TASK: Your answer should be only the lines below from the one with "The height and width of the screenshot is (900, 1200)." to the one with "You are a computer-use agent. This", repeated exactly, ends included.

(Stored records)
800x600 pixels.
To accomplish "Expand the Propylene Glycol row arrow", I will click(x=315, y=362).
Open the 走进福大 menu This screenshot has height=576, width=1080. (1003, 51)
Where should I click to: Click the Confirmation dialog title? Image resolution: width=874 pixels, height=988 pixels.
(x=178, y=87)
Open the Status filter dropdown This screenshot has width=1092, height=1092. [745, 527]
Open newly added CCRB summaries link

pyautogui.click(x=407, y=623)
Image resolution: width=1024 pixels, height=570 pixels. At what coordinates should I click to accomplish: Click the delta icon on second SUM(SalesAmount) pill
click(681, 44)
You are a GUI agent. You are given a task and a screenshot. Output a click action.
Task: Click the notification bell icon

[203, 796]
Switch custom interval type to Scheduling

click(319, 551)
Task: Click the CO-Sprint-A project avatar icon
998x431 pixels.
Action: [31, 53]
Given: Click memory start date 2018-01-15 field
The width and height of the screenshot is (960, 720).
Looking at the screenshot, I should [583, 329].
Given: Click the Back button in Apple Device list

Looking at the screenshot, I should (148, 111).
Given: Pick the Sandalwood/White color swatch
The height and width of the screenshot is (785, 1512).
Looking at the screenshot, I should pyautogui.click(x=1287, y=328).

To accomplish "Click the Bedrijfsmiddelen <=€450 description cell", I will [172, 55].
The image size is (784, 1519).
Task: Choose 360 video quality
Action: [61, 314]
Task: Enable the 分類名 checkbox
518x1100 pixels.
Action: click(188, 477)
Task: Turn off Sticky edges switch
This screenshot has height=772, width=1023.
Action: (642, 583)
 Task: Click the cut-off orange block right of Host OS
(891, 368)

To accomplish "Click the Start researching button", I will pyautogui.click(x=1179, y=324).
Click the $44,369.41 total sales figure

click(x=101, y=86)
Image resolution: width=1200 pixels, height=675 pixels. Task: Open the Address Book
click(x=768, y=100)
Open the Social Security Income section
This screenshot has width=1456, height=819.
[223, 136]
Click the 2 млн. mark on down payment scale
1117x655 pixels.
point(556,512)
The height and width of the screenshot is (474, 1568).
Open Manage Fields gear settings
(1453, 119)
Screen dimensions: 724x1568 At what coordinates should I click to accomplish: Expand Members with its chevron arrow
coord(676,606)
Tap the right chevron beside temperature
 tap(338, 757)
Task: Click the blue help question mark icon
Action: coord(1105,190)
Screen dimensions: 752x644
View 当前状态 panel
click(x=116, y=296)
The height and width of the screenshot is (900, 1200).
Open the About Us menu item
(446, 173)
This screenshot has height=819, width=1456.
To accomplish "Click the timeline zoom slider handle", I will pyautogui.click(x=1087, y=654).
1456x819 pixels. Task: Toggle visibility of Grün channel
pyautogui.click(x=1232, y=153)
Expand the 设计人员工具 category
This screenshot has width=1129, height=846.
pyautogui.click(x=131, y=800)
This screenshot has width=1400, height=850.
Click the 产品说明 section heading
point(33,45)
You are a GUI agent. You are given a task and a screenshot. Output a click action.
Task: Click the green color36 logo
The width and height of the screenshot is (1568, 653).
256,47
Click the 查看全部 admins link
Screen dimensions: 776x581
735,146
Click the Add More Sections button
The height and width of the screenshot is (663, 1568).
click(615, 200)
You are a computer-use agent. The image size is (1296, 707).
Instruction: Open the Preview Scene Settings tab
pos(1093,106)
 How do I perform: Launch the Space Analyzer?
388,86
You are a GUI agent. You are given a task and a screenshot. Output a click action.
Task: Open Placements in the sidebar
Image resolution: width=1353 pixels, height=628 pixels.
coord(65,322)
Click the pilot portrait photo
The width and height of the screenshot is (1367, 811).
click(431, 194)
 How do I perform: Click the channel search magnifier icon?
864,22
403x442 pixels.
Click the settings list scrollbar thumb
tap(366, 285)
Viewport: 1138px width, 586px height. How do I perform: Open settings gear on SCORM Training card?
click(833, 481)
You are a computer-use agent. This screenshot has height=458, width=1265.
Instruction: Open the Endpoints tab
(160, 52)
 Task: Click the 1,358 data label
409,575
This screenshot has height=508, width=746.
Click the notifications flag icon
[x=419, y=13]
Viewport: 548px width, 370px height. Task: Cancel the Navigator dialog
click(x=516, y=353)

OUTPUT:
The height and width of the screenshot is (900, 1200).
Open the About Us menu item
(446, 173)
This screenshot has height=819, width=1456.
To accomplish "Click the timeline zoom slider handle", I will pyautogui.click(x=1087, y=654).
1456x819 pixels. Task: Toggle visibility of Grün channel
pyautogui.click(x=1232, y=153)
Expand the 设计人员工具 category
This screenshot has width=1129, height=846.
pyautogui.click(x=131, y=800)
This screenshot has width=1400, height=850.
Click the 产品说明 section heading
point(33,45)
You are a GUI agent. You are given a task and a screenshot. Output a click action.
Task: Click the green color36 logo
The width and height of the screenshot is (1568, 653).
256,47
Click the 查看全部 admins link
Screen dimensions: 776x581
735,146
Click the Add More Sections button
The height and width of the screenshot is (663, 1568).
click(615, 200)
You are a computer-use agent. The image size is (1296, 707).
Instruction: Open the Preview Scene Settings tab
pos(1093,106)
 How do I perform: Launch the Space Analyzer?
388,86
You are a GUI agent. You are given a task and a screenshot. Output a click action.
Task: Open Placements in the sidebar
Image resolution: width=1353 pixels, height=628 pixels.
coord(65,322)
Click the pilot portrait photo
The width and height of the screenshot is (1367, 811).
click(431, 194)
 How do I perform: Click the channel search magnifier icon?
864,22
403x442 pixels.
Click the settings list scrollbar thumb
tap(366, 285)
Viewport: 1138px width, 586px height. How do I perform: Open settings gear on SCORM Training card?
click(833, 481)
You are a computer-use agent. This screenshot has height=458, width=1265.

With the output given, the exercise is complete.